Megan E.B. Clowse, MD: I’ve been comfortable for quite a while using TNF [tumor necrosis factor] inhibitors in breastfeeding mothers, and I think that the CRADLE data are so exciting because they really demonstrate the safety of doing so. I think they will make many other rheumatologists comfortable with using these drugs in breastfeeding, as well. I know that rheumatologists and many other physicians think of lactation as sort of an extraneous “Oh, you can just skip it” kind of activity. But if you talk to young mothers, that is not how they see breastfeeding. Many women see it as an integral part to being a good mother, and so women will forgo medications for themselves. Women will suffer severe consequences in order to breastfeed. I hear stories from women that are just heartbreaking of the pain that they lived through because their doctors would not allow them to have medications while they were breastfeeding. That is unnecessary. It makes me so angry because it’s unnecessary. Women can take medications to manage their rheumatic disease while breastfeeding. It is perfectly safe for them. It is perfectly safe for their baby. I think it is our responsibility to really make that part of our practice. I really think that the CRADLE data provide solid, reliable, important data to make more rheumatologists comfortable with that decision.

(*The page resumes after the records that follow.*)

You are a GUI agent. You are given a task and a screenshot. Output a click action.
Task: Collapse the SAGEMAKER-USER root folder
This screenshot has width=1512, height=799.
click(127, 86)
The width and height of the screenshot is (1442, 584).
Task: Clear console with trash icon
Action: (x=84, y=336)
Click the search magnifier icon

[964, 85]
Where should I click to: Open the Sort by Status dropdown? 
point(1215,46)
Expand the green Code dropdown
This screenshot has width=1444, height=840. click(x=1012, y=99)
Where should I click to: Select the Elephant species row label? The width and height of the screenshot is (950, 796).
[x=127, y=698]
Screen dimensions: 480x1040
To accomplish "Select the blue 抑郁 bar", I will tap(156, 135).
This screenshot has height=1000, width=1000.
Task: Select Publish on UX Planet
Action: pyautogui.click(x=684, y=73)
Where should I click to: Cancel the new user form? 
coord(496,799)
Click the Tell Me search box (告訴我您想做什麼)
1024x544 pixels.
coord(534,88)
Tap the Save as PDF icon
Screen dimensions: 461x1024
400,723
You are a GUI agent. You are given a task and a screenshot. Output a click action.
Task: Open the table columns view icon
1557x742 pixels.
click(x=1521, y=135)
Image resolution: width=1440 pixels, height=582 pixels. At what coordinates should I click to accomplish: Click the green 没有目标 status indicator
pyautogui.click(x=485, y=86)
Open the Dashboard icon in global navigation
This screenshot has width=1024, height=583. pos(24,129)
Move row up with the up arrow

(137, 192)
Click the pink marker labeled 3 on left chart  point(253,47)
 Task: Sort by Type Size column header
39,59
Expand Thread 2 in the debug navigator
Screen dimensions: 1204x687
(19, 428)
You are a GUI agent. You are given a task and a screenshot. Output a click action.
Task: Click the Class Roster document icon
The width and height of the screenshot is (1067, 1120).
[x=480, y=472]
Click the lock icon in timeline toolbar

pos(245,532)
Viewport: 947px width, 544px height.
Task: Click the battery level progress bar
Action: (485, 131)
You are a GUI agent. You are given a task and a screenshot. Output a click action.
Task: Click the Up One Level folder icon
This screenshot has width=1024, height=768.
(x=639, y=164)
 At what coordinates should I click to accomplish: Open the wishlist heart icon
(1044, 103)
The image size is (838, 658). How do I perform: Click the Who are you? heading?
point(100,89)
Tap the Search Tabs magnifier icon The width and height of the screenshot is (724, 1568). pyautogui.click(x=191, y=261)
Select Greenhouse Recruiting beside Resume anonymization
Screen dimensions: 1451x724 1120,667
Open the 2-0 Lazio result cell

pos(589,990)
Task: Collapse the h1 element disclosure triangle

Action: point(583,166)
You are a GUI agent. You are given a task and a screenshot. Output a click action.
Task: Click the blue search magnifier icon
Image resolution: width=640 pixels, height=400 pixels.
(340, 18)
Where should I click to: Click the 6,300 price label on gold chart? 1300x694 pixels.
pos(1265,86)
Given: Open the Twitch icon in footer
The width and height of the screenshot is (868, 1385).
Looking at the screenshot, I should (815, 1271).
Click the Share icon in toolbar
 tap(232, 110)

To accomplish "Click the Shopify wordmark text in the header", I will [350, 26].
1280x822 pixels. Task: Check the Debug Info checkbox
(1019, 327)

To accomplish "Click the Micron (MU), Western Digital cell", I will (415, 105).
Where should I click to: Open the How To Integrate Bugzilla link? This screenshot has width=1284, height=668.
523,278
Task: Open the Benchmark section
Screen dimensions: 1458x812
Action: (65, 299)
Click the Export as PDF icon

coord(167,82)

It is my goal that all women with rheumatic disease can have the families that they dream of and that all rheumatologists in this country will help women get there. Up until now, rheumatologists have often stood in the way of allowing women to have children because of fear or worry or concern. But I think that the data we have now really tell us that the large majority of women with rheumatic disease can have safe, healthy pregnancies and healthy, happy families, and so it’s really my mission to make that a reality. That means that rheumatologists need to learn more and keep up with new data that are available.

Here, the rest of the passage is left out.